## BEGIN SELECTION

FIGS. 4A, 4B, and 4C are explanatory diagrams illustrating a situation where the light shielding film 17 is formed and the roughening process is performed thereon. First, as shown in FIG. 4A, the light shielding film 17 is formed on the light exit side surface 15c of the light shielding section 15b of the optical lens 15A through the ink jet method. Next, as shown in FIGS. 4B and 4C, the light shielding film 17 is roughened with fine irregularities through a laser blasting process in which the exposed surface of the formed light shielding film 17 is scanned with laser light.

In the laser blasting process, it is preferable that only the range in which the light shielding film 17 is formed is irradiated with laser light. However, it is difficult to positionally adjust the range, which is irradiated by the laser light, to the inner edge 23 of the light shielding film 17 which is not subjected to the blasting process, with high accuracy. That is, when the inner edge 23 of the light shielding film 17 as a target position is subjected to the blasting process, due to a process error, the blasting process may not reach the inner edge 23 of the light shielding film 17, and a part of the edge portion of the light shielding film 17 may not be subjected to the blasting process. In this case, the remaining part of the inner edge 23 of the light shielding film 17, which is not subjected to the blasting process, is formed as a reflective surface. The reflected light from the reflective surface becomes stray light, and causes flares and ghosts.

Accordingly, by performing the blasting process in a range from the inner edge 23 of the light shielding film 17 to a position over the lens section 15a side (lens optical axis Ax side), it is possible to reliably perform the roughening process on the surface layer of the light shielding film including the inner edge 23 of the light shielding film 17. In the range of the blasting process from the inner edge 23 of the light shielding film 17 to the lens section 15a side, the surface of the lens section 15a is roughened. However, even when a part of the surface of the lens section 15a is roughened to have the light diffusion property, a light amount of the transmitted rays is less lowered. Hence, this lowering has no great effect on an optical image of a subject.

## END SELECTION

> **LIST OF TASKS**:
1. Decide whether each statement agrees with the passage about the light shielding film above, answering yes or no and quoting the words of the passage that settle it: (a) The light shielding film 17 is formed through the ink jet method. (b) The range hit by the laser light can easily be lined up with the inner edge 23 with high accuracy. (c) Roughening part of the surface of the lens section 15a has a great effect on the optical image of a subject.
2. Resume the passage about the light shielding film above, picking up after its final sentence.

## BEGIN SUPPLIED MATERIAL

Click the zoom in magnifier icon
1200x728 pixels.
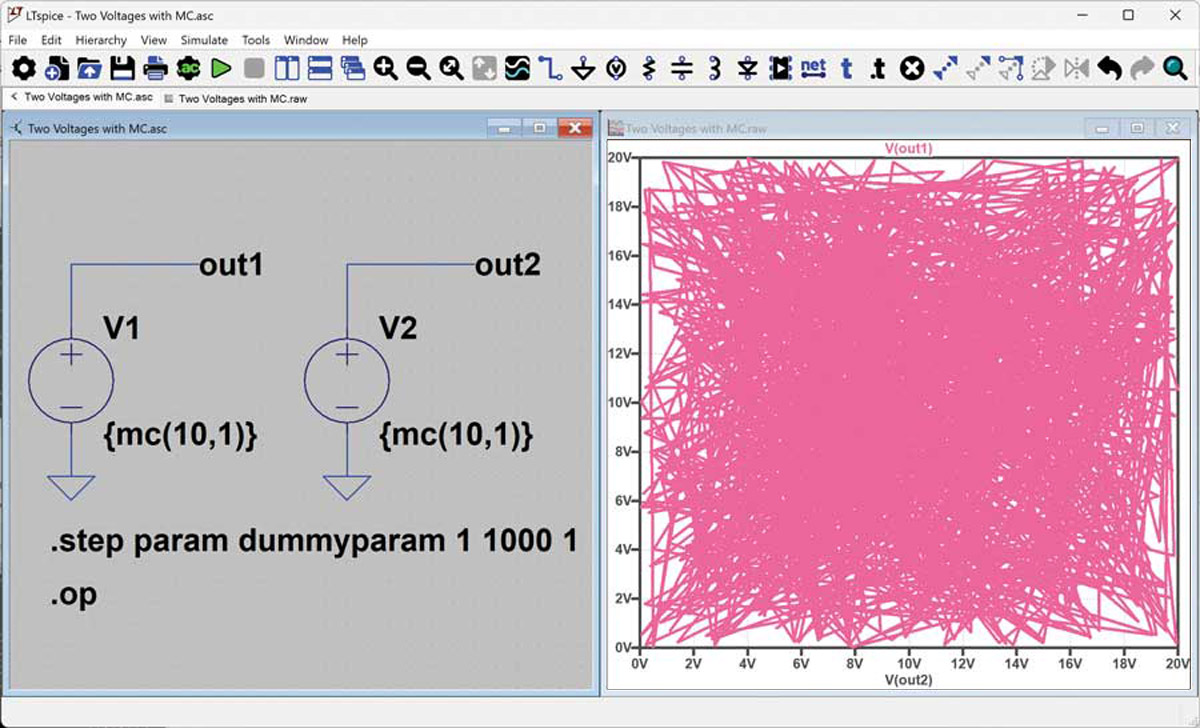(x=385, y=68)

## END SUPPLIED MATERIAL

> **FINAL ANSWERS**:
1.
(a) Yes: "the light shielding film 17 is formed on the light exit side surface 15c of the light shielding section 15b of the optical lens 15A through the ink jet method"
(b) No: "it is difficult to positionally adjust the range"
(c) No: "this lowering has no great effect on an optical image of a subject"

2.
Further, as shown in FIG. 4A, it is preferable that a thickness of the light shielding film 17, which is has not been subjected to the blasting process, is formed to decrease from the light shielding section 15b to the lens section 15a. By inclining the thickness of the light shielding film 17, when the optical lens 15A is viewed from the lens optical axis Ax, no portion of the shielding film is hidden. As a result, the laser light is not blocked. Hence, it becomes easy for the roughening process to be performed on the entire exposed portion of the light shielding film 17.

FIG. 5 is an explanatory diagram illustrating effects of a light shielding film 17 itself and a roughened region of the light shielding film. The roughened region of the light shielding film 17 is able to prevent the outside light from being regularly reflected from or entering into the lens through light absorption of the light shielding film 17 itself and light diffusion caused by the fine irregularities of the roughened surface layer.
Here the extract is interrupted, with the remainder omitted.